BEGIN Extracted text
By Resham Khiani

36-year-old Gibraltarian Sarah Cumming has been suffering from this illness since she was diagnosed at 15 years old. Plagued by brain fog, a severe exhaustion from the minute she wakes up, along with intense body pain from head to toe has, most of the time, prevented her from completing everyday tasks. It is a devastating disease that causes dysfunction of the neurological, immune, endocrine and energy metabolism systems.

A normal, healthy person can complete the ironing, go to work or visit friends without a second thought. For an ME sufferer, they must conserve their energy for everyday activities, which rapidly depletes. This is a snapshot of the battle she endures in the mornings: “Regardless of whether I wake up at 6am or 10am, it will take me a minimum of an hour or two, sometimes three, to be able to get out of bed due to muscle aches, nausea, pain and brain fog”. Planning her day is just another task, of many, which she cannot complete because it depends on “how [her] body is functioning that day”.

The vague, “dismissive” responses are pointing in the direction of no cure.

People with ME/CFS often describe this experience as a “crash”, “relapse”, or “collapse”. Symptoms include difficulty thinking, problems sleeping, sore throat, headaches, fever, sensitivity to light, dizziness, or severe tiredness. It may take days, weeks, or longer to recover from a crash. Sometimes patients may be house-bound or even completely bed-bound during crashes, and all that time, not knowing exactly when they recover.

One of the hallmark symptoms of ME is a bone-crushing, continuous fatigue that makes it difficult to complete simple tasks, such as getting out of bed or brushing teeth. Sarah describes it as “the most overwhelming fatigue anyone would experience”. Most days it is past midday when she is able to get up and dress herself – a big achievement for her energy-depleted body. Taking a shower is easy for most of us, we do not give it much thought. However, in Sarah’s case, apart from needing assistance to get out of the shower, it takes her anything from “20 mins to an hour to recover”. This is more than just feeling tired – not matter how much sleep you get, the body still remains in a permanent exhaustive state.

ME/CFS can cause a variety of other symptoms, including chronic pain, issues with concentration and brain fog, sensitivity to light and sound, issues with digestion like bloating and nausea, and blocked sinuses. Currently, there are no definitive diagnostic tests to determine whether you have this illness, and disappointingly, there is still no FDA-approved treatments.

As a result, sometimes visiting the doctor can be an emotional ordeal, considering the doctor who diagnosed her “never followed up afterwards”, leaving her to depend on the advice of online charities. Luckily, she found some doctors who now give her the emotional and medical support she requires. In fact, her GP is not the issue; it’s when she visits a consultant that Sarah realises the vague, “dismissive” responses are pointing in the direction of no cure.

In turn, this leaves her feeling “emotionally and physically drained, especially if you’re having to protect yourself against what could be a hostile response to your diagnosis”. Not only does she feel isolated in the medical world – most of the time she feels the “disbelief” coming from people around her. And all this revolves around people’s assumption that it’s just tiredness, when in fact it’s a body that is malfunctioning on all levels, with meagre levels of energy.

Aside from her complex, unpredictable illness, Sarah has embraced certain parts of it. For instance, due to her suppressed immune system, she developed Alopecia Areata, which means she now wears wigs or scarves: “My hair loss doesn´t bother me, I like the fact that I can change my style every day!”.

Despite what life has thrown at her she still has a brilliant sense of humour, enormous levels of gratitude for the medics who constantly help her and hopes one day she can continue working for a Christian organisation in Australia. Aware of the fact ME fluctuates between mild and severe, it’s truly amazing to see Sarah remain hopeful and determined to reach out and build the future she wants.
END Extracted text
● Assignment
Quote the article on ME word for word, everything from "By Resham Khiani" down to "energy metabolism systems.".
BEGIN Dataset content
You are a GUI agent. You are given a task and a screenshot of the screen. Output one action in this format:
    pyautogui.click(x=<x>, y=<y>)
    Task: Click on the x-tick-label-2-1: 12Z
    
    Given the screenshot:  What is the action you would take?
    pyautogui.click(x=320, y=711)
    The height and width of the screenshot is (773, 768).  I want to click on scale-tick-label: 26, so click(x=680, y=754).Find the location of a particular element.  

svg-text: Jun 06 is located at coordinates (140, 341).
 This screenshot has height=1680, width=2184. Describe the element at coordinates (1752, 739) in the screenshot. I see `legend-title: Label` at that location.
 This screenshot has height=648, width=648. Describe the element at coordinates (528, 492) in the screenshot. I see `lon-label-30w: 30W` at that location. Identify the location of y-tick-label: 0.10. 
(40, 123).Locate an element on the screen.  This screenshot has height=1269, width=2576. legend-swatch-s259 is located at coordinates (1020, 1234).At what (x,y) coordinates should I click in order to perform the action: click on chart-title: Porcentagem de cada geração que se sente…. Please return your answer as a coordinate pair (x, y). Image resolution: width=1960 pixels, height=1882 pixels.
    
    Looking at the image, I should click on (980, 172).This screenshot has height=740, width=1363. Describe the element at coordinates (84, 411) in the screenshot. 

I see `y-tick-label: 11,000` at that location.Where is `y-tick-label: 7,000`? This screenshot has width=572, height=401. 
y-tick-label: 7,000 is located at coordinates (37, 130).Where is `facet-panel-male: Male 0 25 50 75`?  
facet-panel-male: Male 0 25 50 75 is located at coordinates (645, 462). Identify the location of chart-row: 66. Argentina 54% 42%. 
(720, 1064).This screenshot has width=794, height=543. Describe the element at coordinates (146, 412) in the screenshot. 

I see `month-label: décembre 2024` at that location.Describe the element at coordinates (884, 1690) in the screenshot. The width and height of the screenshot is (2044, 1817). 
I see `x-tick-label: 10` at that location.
END Dataset content
● Answer section
By Resham Khiani

36-year-old Gibraltarian Sarah Cumming has been suffering from this illness since she was diagnosed at 15 years old. Plagued by brain fog, a severe exhaustion from the minute she wakes up, along with intense body pain from head to toe has, most of the time, prevented her from completing everyday tasks. It is a devastating disease that causes dysfunction of the neurological, immune, endocrine and energy metabolism systems.